What the exercise asks:
Substitute "tab" for "menu item" in the data, starting with the line that contains "Where should I click to: Open the ตารางนัดหมาย" and going on through the line that contains "point(65,121)", and change nothing else. Reproduce only those lines, without the pictures.

## BEGIN

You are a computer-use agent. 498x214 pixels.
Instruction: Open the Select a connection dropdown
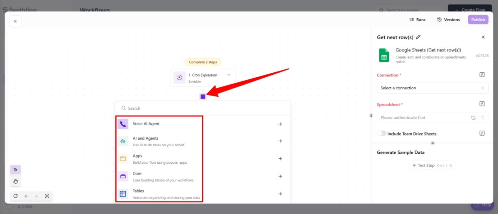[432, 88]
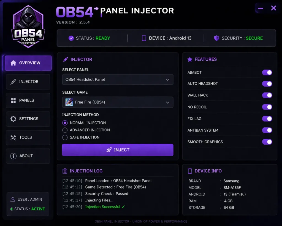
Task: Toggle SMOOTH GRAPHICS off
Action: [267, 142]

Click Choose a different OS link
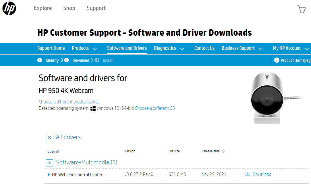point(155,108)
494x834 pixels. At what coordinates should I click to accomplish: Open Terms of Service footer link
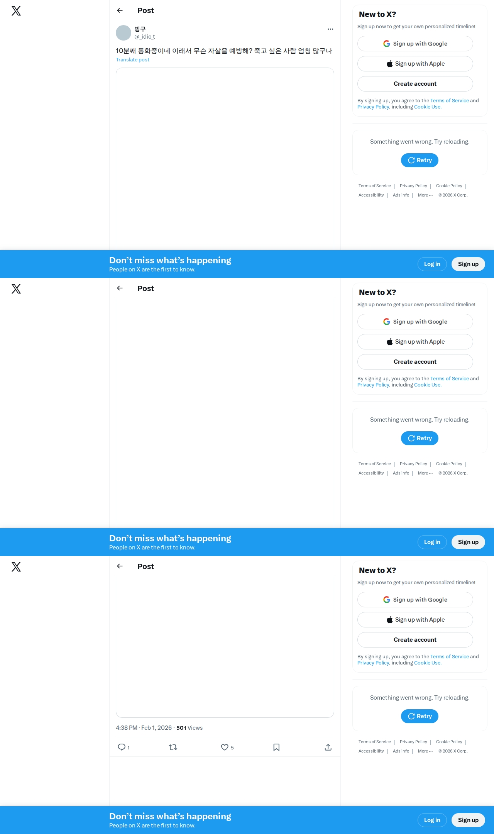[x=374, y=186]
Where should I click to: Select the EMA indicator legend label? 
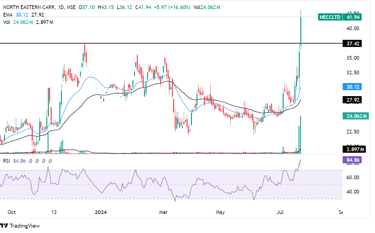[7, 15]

## END
## BEGIN

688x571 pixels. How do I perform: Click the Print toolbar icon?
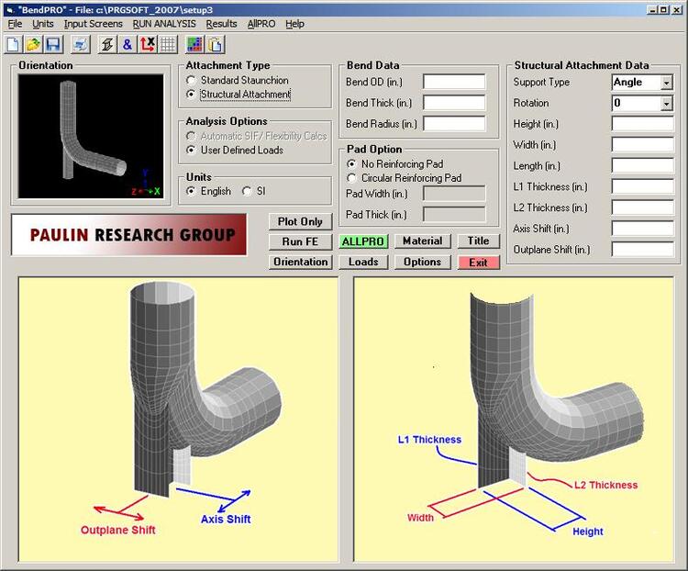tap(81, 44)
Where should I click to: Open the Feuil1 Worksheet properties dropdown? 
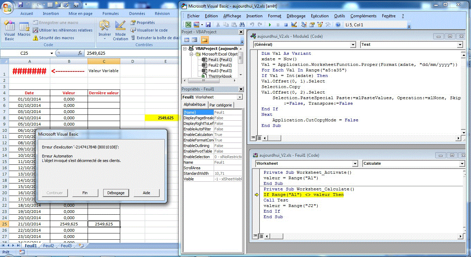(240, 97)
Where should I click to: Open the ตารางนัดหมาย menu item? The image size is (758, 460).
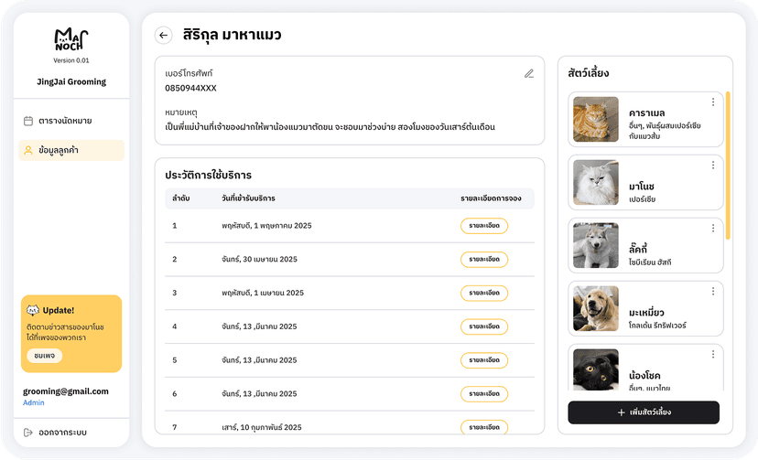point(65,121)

## END

Result of the task:
Where should I click to: Open the ตารางนัดหมาย tab? The image size is (758, 460).
point(65,121)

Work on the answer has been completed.